You might think that my attending the annual Boxing Day Hunt outside the Royal Oak in Welshpool and voting Leave in the Last June’s EU referendum have no connection. From most standpoints they don’t. But from one that is particularly important to me they do. I do not care for being told what I can and cannot do by politicians without good and fair reason. Which is why I find the ban on hunting on horseback, with hounds, and being told what we British can and can’t do by the European Court of Justice to be equally abhorrent. Even this paragraph, innocent and non-influential as it is, will lead to some informing me of their disgust that I should write or think in such a way. This is what Brexit is doing to people.
Now, I’ve never been hunting in my life. I never will. I’ve never been out shooting pheasants, duck, partridge or other lovely birds either. And I never will. I suppose I did indulge in a bit of ‘ under the radar’ fishing over 50 yrs ago, but mostly to eat the catch. In fact I find it difficult to understand how pleasure can be gained by inflicting death or pain on fellow creatures for no practical reason. But I have no objection to others going hunting or shooting wild creatures if this is what they want to do, and if it does no harm to our world. I love foxes and badgers, but I realise too many foxes cause excessive livestock losses, too many badgers may cause spread of Bovine Tb, while shooting and fishing inject huge amounts of economic benefit into the rural economy. This attitude may seem odd and two-faced to some. Certainly is to a section of our population. But I was a hill livestock farmer who every year sold 1000 lambs, 100 cattle and thousands of chickens/turkeys for eventual slaughter. I may be a bit soft hearted, but the killing of animals and birds as part of human activity is part of my DNA.
Thinking about this today because I went down to show support to the Tanatside Hunt, at its traditional Boxing Day meet at the Royal Oak in Welshpool. Seen more horses in the past, but never more people on the street, who came especially to show support. 40 horses and I’d say we’ll over 1000 people. The sound of the hunting horn, clatter of hooves and applause of the crowd as the Hunt moves off and up Broad St is highly evocative.
It seems to me that the antipathy to hunting is based on a desire to control the way people think rather than any impact of what they do.
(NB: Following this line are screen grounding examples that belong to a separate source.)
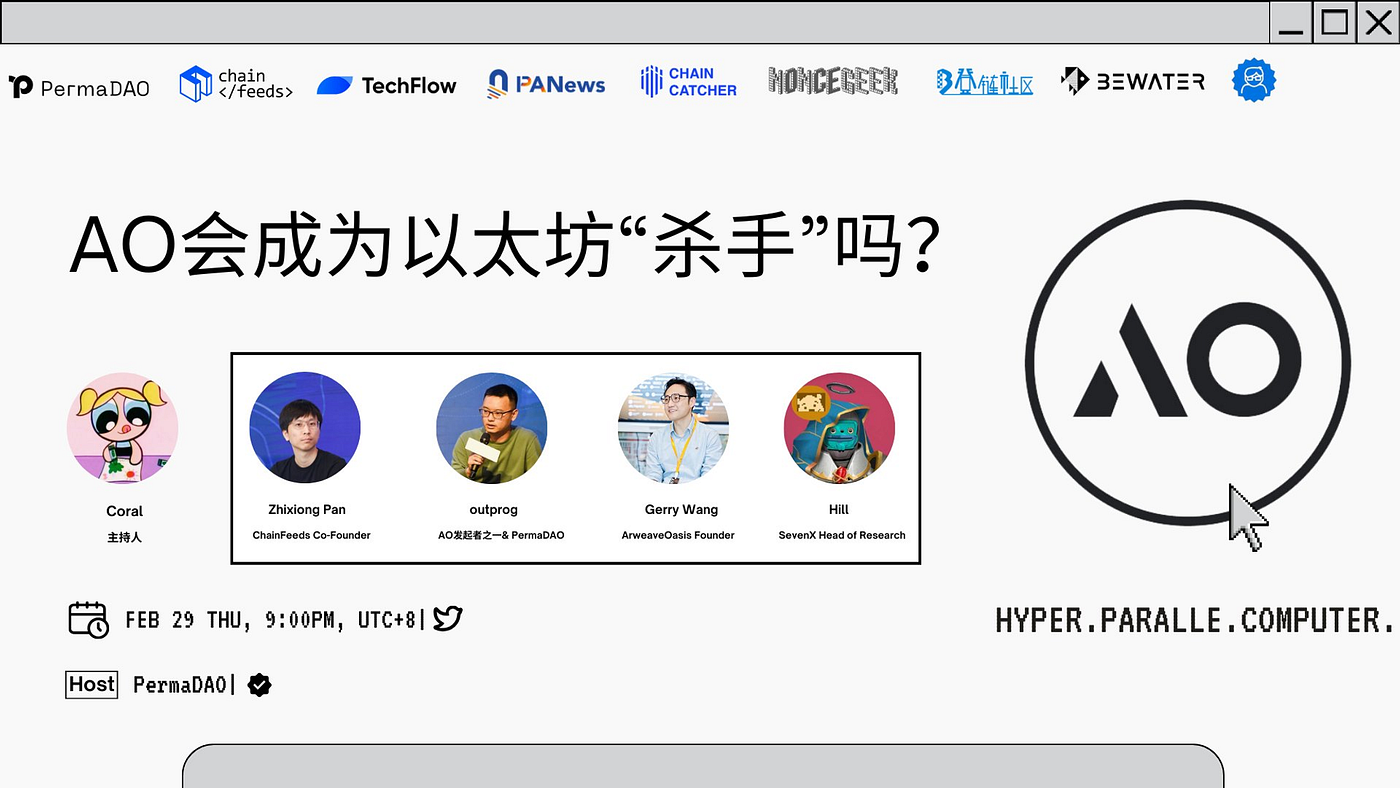Click the Host label box
The height and width of the screenshot is (788, 1400).
pos(91,684)
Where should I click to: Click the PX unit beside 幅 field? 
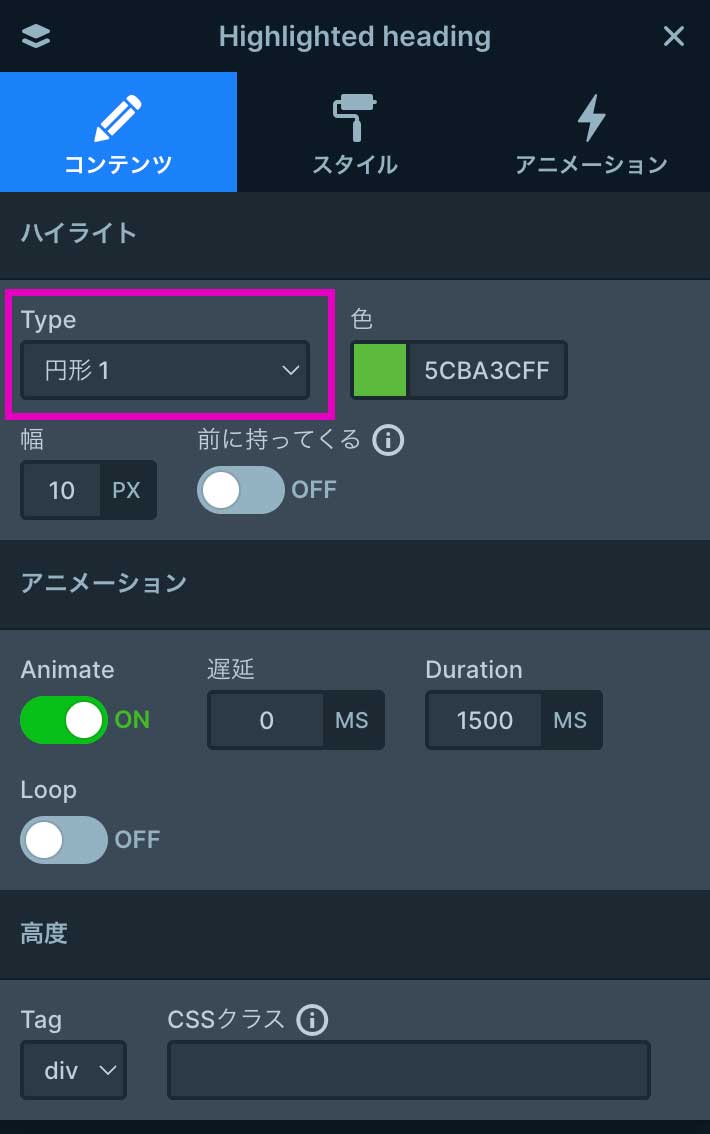[127, 490]

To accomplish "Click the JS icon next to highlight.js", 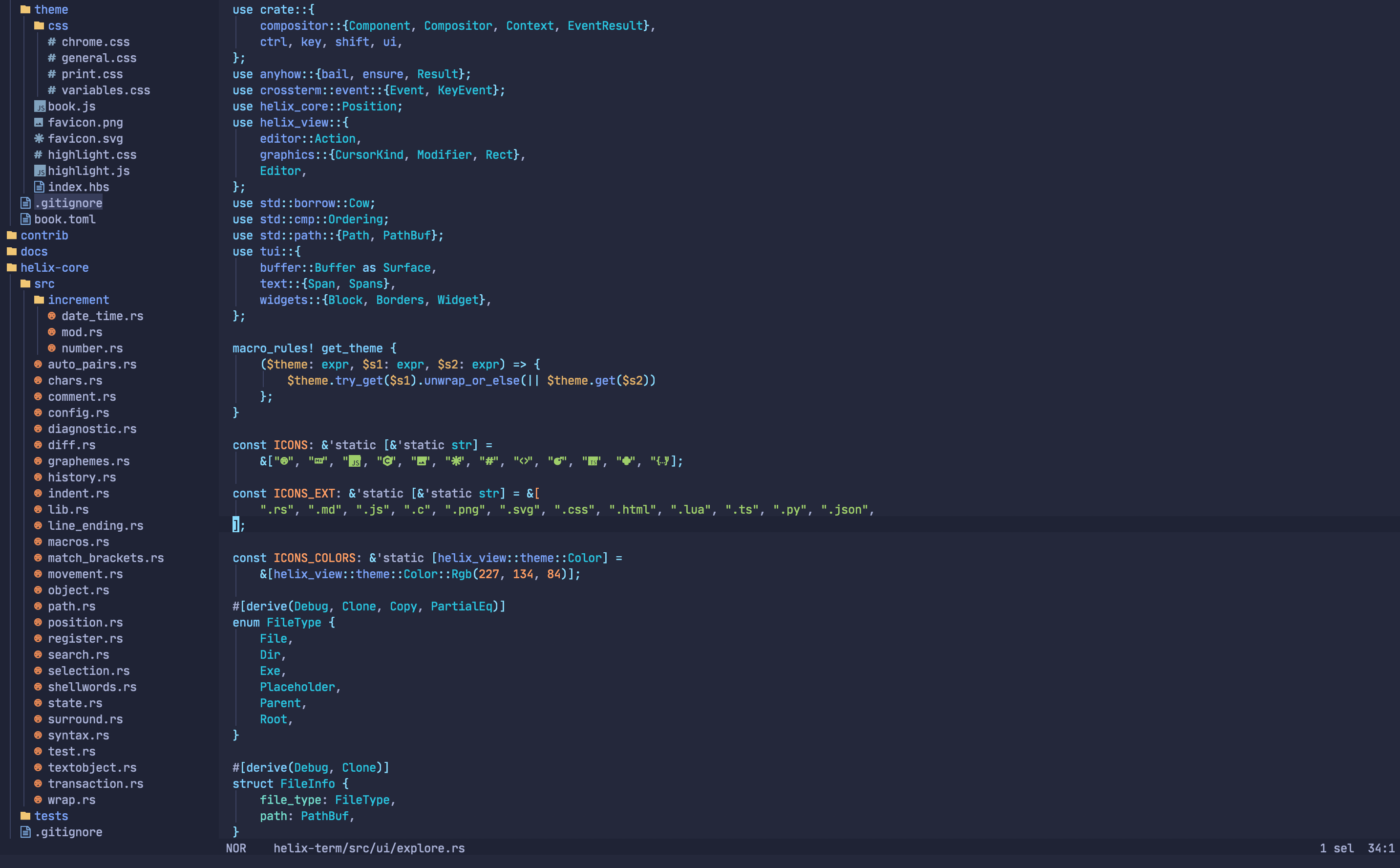I will click(40, 171).
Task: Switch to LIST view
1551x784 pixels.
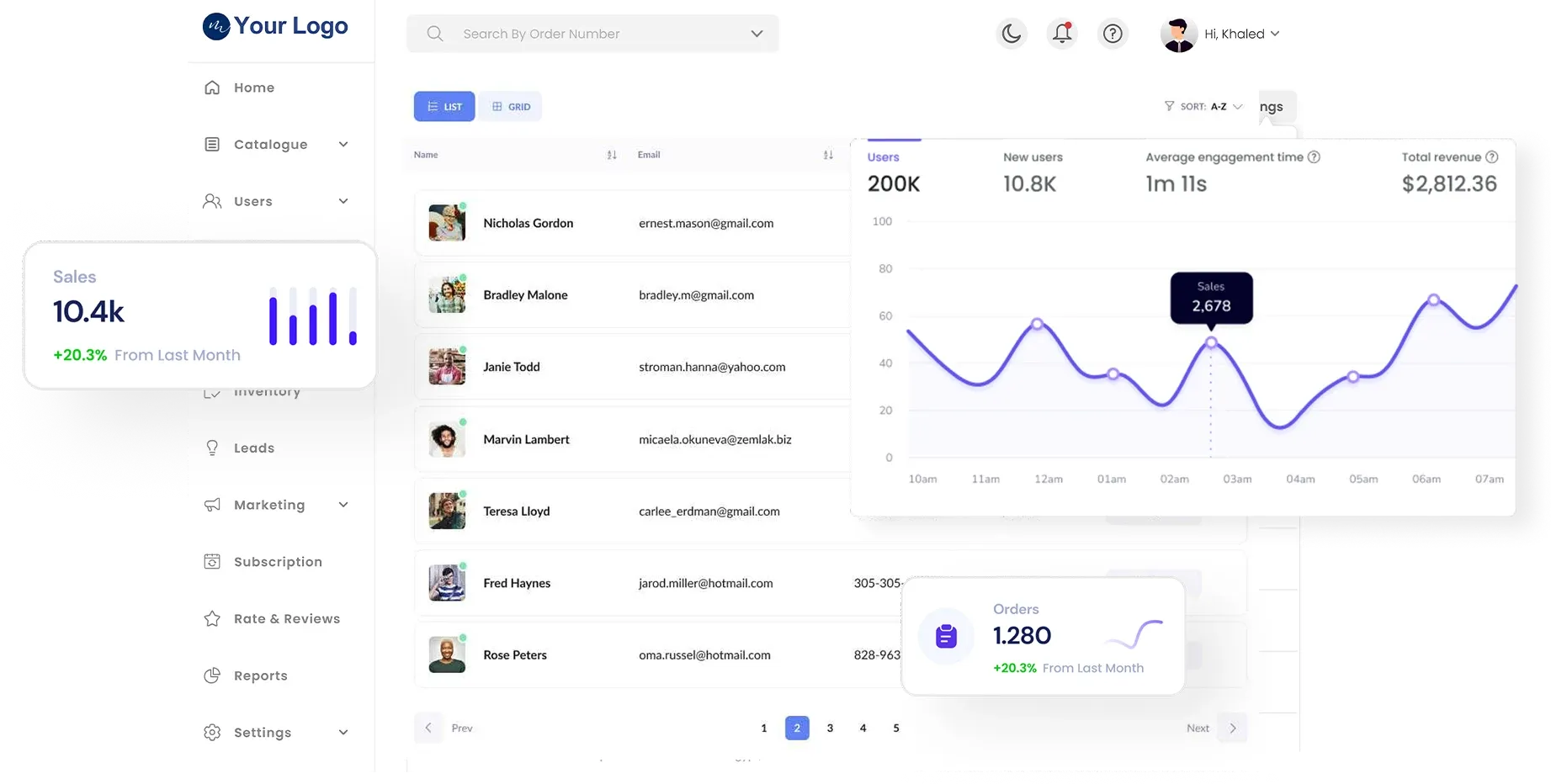Action: 444,107
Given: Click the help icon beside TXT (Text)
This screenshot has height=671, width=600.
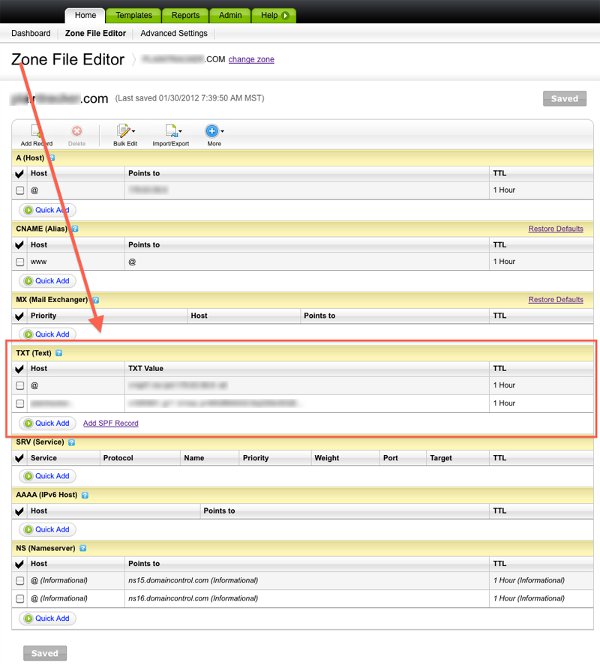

There seems to be no real objection to control of foxes by shooting, which in my opinion and experience is far more cruel. There is no real objection to controlling the density of foxes, as long as no enjoyment is taken from it. What’s in the mind of those seeking to reduce the fox population bothers me not at all. What’s in the minds of those who pay £thousands per day to shoot tame pheasants doesn’t bother me either. What’s in the minds of those who sit on the banks of rivers to catch beautiful salmon bothers me not. But it would bother me big-time if these activities represented a threat to any of the hunted species. In general, the land management which supports these activities is hugely positive for the natural world.
I thought it a great mistake on the part of a Blair Govt to ban hunting with dogs, creating a nonsense of a law. Blair himself thought so too. But it is the law, and must be obeyed. If there were to a vote in Parliament, I would vote to repeal the Act. But there’s not going to be. I did think there would be a change to the ‘flushing out’ rules to bring into line with Scotland, but ironically the SNP at Westminster would vote against – so it won’t happen. What is likely to happen is that ‘drag hunting’ will continue, gun packs on foot will do most Fox control, badger culling I fear will go partly underground. The amout of cruelty will be higher than it needs to be. The logic of our law will remain a nonsense. And I’ll carry on going down to support the local hunt every Boxing Day.